Nur Nirven: Çeviriye başlamadan önce kitabın tamamını okudum. Psikolojide bağlanma teorisinin kurucusu kabul edilen John Bowlby’nin yazı dilinde sıradan bir İngilizin veya Amerikalının anlamakta zorluk çekeceği hiçbir kelime, kavram, terim yoktu. Fakat Türkçeleştirmeye gelince işin rengi çok değişti. “Affect”, “apperception”, “self” gibi bazı kelimelerin anlaşılabilir Türkçe karşılığını bulmak epey zordu. Türkçe psikoloji literatüründe önerilen karşılıkları kullanmak yazarın amacını hiçe saymak gibi geldi bana. Bowlby kitabını hastalarına ithaf etmişti, yani konuyla çok içli dışlı olmayan insanlara. Önerilen Türkçe karşılıkları kalıp halinde alıp kullansaydım ortaya çıkan çeviri belki anlaşılırdı ama sadece belli bir zümre tarafından. Oysa Bowlby kitabını herkes anlasın diye yazmıştı. Psikolog Nüket Diner burada devreye girdi. Konunun özüne bağlı kaldı, anlam kayması tehlikesini savuşturarak dilini herkesin anlayacağı hale getirdi. Danışanlarıyla her gün konuştuğu dili tercih ettik. Zaten editörüm Âdem Beyaz’ın tercihi de her zaman bu yöndedir. Yazarın vermek istediği mesaja sadık kalmak ama anlaşılabilir kelimelerle Türkçeleştirmek.

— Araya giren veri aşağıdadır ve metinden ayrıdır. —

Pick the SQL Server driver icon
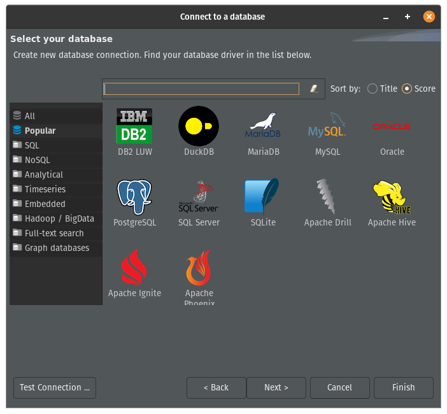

Sosyal ve beşeri bilimler çevirileri yaptığım için terminoloji problemleri karşıma sık çıkıyor. Dediğim gibi, Türkçe karşılıkların pek bir anlam ifade etmediği durumlarla sık karşılaşıyorum. Çoğu masa başında üretilmiş köksüz karşılıklar. “Düşlem”, “duygulanım”, “tin” kelimeleri ben dahil birçok kişi için hiçbir anlam ifade etmiyor. Yerleşmiş terminolojiyi kullanmayı tercih ediyorum. Anlaşılmaz gibi gelen karşılıklarda da konunun uzmanlarından yardım alıyorum. Sosyal ve beşeri bilimler çevirileri araştırma gerektiren çeviriler. Sadece çeviri yapmıyorsunuz, bir kültürü başka bir kültüre aktarmaya da çalışıyorsunuz. En zor ama en keyifli yanı bu bence.

Çeviri süreçlerinizi nasıl geçiriyorsunuz, bu süreçte muhakkak yaptığınız şeyler ya da ritüelleriniz var mı?

Nur Nirven: Çeviri yaparken takıntı haline gelmiş bir endişeyi her zaman taşıyorum. Çeşitli gazetelerde ve dergilerde yıllarca muhabirlik ve editörlük yaptım. Bu nedenle tıpkı haber yazar gibi konunun özüne sadık kalarak, doğru düzgün ve anlaşılabilir bir dille anlatmak benim için önemli. Yine de çeviri yapmanın haber yazmaktan çok daha zor olduğunu söylemeliyim. Çevirmenlerin yasal haklarını korumanın dışında Çevbir, düzenlediği çeviri atölyeleriyle de bu konuda ciddi katkı sağlıyor. Neyi ne kadar doğru çevirdiğimi, ne kadar anlatabildiğimi görmem için yaptığım çevirileri üzerinden en az bir hafta geçmeden okumuyorum. Metne yabancılaşmam hatalarımı görmemi, düzeltmemi kolaylaştırıyor. Çeviride amacım “entellik” gösterisi yapmak değil anlaşılır cümleler kurarak iletebilmek. Bunu ne kadar başardığımı bilemiyorum tabii. Yanıtını editörüm ve çevirilerimi okuyanlar verebilir.